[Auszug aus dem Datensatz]
╭──

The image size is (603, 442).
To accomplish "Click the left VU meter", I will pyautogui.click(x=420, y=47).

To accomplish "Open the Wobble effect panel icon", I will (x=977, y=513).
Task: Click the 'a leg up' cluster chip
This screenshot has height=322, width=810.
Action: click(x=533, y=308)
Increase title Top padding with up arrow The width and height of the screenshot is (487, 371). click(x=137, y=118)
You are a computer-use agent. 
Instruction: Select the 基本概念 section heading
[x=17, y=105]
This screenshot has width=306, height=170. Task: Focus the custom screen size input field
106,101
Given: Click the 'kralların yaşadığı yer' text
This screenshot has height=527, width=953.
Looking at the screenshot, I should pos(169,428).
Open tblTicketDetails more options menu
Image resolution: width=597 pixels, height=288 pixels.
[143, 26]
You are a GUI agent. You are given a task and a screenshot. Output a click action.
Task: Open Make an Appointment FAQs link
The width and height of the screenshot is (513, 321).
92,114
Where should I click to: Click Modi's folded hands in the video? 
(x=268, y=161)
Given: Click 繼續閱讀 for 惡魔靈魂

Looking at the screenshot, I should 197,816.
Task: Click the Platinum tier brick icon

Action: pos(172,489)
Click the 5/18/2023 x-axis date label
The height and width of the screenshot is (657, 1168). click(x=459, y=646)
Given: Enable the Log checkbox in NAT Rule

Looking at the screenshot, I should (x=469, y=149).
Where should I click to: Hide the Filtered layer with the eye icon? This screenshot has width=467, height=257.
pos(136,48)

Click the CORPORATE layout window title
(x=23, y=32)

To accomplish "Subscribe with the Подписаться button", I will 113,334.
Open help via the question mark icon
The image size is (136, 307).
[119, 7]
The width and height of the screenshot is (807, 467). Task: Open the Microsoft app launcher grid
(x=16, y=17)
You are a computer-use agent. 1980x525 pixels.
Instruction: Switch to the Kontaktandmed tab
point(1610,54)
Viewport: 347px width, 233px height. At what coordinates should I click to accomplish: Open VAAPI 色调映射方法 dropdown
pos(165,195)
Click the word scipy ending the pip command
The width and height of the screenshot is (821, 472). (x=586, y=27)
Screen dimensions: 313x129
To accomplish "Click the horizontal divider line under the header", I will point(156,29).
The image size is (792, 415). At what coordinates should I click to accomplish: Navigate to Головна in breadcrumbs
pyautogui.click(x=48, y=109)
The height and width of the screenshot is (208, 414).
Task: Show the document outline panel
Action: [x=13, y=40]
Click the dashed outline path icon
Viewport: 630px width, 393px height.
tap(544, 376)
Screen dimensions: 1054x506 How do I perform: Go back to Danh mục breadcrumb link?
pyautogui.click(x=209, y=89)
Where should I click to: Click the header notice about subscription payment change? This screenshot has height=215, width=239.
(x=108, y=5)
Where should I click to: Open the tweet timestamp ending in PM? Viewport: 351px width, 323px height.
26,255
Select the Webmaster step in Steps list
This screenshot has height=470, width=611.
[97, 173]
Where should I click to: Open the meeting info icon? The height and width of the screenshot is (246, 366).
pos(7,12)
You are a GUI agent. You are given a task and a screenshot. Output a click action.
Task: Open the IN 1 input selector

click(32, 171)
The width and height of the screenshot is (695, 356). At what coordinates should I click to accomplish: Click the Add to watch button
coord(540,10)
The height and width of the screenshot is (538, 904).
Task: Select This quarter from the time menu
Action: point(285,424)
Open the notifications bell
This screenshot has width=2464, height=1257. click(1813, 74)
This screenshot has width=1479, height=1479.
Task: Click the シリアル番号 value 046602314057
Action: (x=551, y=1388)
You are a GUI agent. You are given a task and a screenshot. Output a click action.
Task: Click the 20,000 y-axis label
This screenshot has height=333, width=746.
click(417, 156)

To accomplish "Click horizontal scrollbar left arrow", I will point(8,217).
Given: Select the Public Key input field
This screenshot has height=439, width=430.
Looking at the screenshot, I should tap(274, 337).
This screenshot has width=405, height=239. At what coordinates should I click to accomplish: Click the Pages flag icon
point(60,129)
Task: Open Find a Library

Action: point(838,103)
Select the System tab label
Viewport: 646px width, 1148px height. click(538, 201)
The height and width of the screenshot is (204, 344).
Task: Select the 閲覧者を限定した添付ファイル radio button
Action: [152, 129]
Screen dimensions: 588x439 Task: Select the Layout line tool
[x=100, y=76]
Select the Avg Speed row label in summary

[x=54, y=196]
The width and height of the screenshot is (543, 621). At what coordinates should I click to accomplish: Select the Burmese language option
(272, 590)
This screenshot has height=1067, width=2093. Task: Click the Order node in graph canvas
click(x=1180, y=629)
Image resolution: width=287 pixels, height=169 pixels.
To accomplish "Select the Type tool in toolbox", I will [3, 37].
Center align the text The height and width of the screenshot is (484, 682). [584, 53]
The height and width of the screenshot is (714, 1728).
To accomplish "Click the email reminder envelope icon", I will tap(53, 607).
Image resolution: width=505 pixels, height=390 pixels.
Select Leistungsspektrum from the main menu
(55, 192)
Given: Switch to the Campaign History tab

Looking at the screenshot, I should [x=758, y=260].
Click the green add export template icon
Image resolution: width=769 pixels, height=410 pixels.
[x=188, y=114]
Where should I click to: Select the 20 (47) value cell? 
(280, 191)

╰──

• _DIE AUFGABE_:
Wiederhole wortgetreu den Abschnitt, der mit der Zeile mit „Task: Click the Platinum tier brick icon“ beginnt und mit der Zeile mit „Looking at the screenshot, I should (x=469, y=149).“ schließt, beide Zeilen eingeschlossen.

• _LÖSUNG DAZU_:
Task: Click the Platinum tier brick icon

Action: pos(172,489)
Click the 5/18/2023 x-axis date label
The height and width of the screenshot is (657, 1168). click(x=459, y=646)
Given: Enable the Log checkbox in NAT Rule

Looking at the screenshot, I should (x=469, y=149).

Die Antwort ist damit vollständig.